Knee pain

Why stairs bother your knees — and what to try first

Knee pain going up or down stairs is one of the most common complaints in everyday life. It's usually not structural damage — and it's often very manageable with the right approach.

4 min readEveryday knee pain

Why stairs specifically?

Walking on flat ground is relatively low demand for the knee joint. Stairs change everything. Going up places roughly 2–3 times your body weight through the knee. Going down is often worse — the eccentric load on the quadriceps and compressive forces on the kneecap increase significantly.

This is why stairs reveal knee problems that flat-ground walking masks. The increased demand exposes underlying weakness, stiffness, or irritation.

What's usually causing it

Patellofemoral pain (PFPS)

Often called "runner's knee," PFPS involves irritation of the cartilage behind the kneecap. It causes aching pain at the front of the knee, typically worse going downstairs and after prolonged sitting. It responds very well to targeted exercise.

Weak quadriceps and glutes

The muscles around your knee are responsible for absorbing the load of each stair. When they're weak, that load transfers to the joint structures — cartilage, tendons, and the joint capsule — creating inflammation and pain over time.

Tight IT band and hip flexors

The iliotibial band runs along the outside of your thigh and connects into the knee. When it's tight, it can alter kneecap tracking and create lateral knee pain, especially prominent on stairs.

Osteoarthritis

In older adults, cartilage wear is a common cause of stair difficulty. Contrary to popular belief, exercise is still one of the most effective treatments — low-impact strengthening can significantly reduce symptoms and improve function.

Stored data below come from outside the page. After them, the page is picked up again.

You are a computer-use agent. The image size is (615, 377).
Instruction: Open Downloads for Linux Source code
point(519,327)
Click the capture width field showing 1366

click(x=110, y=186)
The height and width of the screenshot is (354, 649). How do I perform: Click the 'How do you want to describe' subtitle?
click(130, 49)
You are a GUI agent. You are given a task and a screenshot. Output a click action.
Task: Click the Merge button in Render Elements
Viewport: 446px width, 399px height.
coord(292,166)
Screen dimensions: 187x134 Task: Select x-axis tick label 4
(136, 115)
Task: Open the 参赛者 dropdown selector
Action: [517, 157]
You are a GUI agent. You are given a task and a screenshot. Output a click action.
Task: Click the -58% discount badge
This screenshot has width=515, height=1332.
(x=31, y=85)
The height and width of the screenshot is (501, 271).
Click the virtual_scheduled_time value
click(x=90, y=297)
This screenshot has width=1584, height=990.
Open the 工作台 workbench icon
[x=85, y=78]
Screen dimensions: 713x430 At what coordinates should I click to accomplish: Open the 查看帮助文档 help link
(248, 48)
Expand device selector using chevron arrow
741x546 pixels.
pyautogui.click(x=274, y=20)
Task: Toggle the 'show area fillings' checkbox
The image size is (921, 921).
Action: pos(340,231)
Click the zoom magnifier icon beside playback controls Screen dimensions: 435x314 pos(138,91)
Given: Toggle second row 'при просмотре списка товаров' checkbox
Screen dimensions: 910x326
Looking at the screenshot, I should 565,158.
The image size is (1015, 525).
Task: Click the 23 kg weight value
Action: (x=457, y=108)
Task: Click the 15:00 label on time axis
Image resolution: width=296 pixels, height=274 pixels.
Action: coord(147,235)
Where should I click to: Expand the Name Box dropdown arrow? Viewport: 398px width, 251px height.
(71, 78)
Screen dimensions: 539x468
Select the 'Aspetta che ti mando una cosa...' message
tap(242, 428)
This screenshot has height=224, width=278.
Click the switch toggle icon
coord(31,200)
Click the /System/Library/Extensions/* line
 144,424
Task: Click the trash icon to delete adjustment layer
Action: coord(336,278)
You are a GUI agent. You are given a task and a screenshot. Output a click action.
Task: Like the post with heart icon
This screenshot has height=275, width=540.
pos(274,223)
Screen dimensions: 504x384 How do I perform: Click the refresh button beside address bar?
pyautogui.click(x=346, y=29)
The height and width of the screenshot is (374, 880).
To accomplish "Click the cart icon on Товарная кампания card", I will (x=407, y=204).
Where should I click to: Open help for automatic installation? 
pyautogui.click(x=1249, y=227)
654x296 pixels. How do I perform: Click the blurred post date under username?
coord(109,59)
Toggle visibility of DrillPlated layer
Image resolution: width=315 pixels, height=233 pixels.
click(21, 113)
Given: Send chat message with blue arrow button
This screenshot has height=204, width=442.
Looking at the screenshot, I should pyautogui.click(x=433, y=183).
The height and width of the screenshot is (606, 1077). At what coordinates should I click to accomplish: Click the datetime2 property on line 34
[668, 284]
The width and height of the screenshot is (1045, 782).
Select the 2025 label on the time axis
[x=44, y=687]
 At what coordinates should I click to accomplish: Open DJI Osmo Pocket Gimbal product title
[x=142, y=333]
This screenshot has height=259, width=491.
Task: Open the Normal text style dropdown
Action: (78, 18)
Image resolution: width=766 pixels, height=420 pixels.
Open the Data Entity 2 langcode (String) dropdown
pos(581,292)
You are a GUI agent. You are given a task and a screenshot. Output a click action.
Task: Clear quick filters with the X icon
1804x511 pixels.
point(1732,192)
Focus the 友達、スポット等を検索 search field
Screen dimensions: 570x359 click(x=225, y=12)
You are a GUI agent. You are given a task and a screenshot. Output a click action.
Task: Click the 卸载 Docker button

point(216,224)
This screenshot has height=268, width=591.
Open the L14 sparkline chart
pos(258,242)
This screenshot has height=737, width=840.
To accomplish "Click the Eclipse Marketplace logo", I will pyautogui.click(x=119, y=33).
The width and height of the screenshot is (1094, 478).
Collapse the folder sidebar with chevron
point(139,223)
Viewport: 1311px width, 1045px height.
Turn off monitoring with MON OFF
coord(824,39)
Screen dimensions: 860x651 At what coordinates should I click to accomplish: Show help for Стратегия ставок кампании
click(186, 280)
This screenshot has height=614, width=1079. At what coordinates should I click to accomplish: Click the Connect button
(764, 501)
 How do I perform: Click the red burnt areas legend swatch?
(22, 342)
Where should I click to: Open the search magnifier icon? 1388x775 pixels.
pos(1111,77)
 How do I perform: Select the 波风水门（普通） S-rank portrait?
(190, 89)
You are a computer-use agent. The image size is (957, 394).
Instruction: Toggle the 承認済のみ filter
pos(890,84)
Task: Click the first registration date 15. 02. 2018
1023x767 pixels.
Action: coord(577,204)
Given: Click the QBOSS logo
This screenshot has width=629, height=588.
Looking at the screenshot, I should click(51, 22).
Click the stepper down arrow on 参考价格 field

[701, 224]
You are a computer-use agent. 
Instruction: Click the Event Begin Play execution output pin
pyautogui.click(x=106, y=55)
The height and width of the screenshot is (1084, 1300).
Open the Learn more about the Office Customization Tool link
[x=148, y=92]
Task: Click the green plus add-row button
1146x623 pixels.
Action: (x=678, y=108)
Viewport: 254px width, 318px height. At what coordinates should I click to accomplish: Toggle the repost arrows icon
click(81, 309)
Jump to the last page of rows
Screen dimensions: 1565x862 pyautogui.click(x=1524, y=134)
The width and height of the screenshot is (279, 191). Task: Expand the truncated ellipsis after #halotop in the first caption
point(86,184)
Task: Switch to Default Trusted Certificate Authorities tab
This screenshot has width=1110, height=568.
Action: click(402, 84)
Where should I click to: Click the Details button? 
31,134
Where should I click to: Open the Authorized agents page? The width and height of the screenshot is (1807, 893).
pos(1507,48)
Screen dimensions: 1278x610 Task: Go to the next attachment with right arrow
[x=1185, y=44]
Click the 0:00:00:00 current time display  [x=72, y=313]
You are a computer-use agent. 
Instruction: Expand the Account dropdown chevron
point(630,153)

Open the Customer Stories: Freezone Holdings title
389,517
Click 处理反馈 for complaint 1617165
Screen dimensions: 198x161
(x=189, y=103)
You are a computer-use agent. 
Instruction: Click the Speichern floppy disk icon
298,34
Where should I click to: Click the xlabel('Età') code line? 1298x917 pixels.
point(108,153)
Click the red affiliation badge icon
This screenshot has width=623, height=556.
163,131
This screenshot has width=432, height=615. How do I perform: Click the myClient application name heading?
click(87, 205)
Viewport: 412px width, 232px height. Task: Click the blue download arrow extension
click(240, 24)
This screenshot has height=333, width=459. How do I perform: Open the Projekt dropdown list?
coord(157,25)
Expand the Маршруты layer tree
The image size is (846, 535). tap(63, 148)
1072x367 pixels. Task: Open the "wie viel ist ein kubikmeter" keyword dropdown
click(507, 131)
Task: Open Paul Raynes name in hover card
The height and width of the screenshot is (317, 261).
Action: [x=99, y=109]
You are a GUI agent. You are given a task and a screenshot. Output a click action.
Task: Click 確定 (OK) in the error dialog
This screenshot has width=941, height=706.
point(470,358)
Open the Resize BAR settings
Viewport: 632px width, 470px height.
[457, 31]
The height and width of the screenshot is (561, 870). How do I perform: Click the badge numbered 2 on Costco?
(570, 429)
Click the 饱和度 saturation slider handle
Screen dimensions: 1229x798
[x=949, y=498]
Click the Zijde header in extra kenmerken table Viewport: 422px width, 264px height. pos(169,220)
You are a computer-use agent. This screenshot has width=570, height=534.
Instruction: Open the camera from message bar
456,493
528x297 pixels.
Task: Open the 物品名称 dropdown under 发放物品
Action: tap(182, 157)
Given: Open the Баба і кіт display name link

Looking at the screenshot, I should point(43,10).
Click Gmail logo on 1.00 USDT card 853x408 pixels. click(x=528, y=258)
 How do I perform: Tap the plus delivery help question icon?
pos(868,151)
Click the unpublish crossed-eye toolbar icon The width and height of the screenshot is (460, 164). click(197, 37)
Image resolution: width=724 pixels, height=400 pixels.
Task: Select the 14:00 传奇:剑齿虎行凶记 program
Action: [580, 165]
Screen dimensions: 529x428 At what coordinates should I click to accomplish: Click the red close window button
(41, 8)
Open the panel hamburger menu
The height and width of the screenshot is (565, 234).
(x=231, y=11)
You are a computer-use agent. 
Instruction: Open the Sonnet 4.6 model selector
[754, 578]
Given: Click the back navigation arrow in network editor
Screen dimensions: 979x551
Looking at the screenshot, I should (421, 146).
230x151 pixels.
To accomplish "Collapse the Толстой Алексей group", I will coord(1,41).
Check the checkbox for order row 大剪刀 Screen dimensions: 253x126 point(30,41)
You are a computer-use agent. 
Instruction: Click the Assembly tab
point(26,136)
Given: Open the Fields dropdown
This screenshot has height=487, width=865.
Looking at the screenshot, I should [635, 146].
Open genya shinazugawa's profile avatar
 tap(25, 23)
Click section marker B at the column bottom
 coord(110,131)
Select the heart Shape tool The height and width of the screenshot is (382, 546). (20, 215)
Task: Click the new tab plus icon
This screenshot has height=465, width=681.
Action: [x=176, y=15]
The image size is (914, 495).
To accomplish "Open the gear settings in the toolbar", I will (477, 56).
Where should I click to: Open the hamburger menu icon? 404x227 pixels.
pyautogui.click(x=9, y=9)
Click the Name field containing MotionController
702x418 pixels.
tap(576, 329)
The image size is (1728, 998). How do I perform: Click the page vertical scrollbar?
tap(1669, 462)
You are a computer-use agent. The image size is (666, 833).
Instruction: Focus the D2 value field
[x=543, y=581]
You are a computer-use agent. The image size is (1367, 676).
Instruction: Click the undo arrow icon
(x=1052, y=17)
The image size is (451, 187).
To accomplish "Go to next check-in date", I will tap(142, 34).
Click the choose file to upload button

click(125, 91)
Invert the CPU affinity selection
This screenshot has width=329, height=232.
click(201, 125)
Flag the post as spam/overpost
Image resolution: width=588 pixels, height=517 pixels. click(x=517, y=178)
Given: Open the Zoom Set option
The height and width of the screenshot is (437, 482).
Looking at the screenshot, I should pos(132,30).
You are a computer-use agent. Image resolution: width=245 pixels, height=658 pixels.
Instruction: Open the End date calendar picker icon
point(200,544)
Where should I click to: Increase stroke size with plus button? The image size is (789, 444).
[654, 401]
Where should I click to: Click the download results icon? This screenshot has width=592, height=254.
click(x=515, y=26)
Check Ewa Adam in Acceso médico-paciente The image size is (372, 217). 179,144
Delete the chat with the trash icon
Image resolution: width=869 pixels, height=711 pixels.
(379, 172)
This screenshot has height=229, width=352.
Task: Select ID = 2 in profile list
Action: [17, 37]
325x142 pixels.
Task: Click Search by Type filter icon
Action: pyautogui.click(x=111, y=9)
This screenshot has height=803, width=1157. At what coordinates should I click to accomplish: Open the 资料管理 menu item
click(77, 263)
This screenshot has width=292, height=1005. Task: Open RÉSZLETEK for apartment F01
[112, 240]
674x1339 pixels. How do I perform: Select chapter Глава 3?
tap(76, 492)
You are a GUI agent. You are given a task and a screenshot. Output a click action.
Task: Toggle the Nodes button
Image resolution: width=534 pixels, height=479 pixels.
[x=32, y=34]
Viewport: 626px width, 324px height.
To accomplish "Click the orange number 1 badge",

"The answer to most stair-related knee pain is progressive loading — building strength so the joint is better equipped to handle the demand."

What to try first

1. Straight leg raises

Lie on your back, bend one knee with foot flat, keep the other straight. Slowly raise the straight leg to the height of the bent knee, hold 2 seconds, lower. 3 sets of 15. Builds quad strength without painful knee range.

2. Seated leg extensions

Sitting in a chair, slowly straighten one knee, hold at the top for 3 seconds, slowly lower. The controlled lowering phase is particularly important for stair-related pain. 3 sets of 12–15.

3. Glute bridges

Lie on your back, knees bent, feet flat. Press through your heels and lift your hips until your body forms a straight line from knee to shoulder. Hold 2 seconds. Builds the gluteal strength that takes load off the knee.

4. Step-downs

Stand on the bottom stair on one leg. Slowly lower your other foot toward the floor in a controlled single-leg squat, then return. This is a direct functional exercise for stair pain. Do it slowly and stop if it causes sharp pain.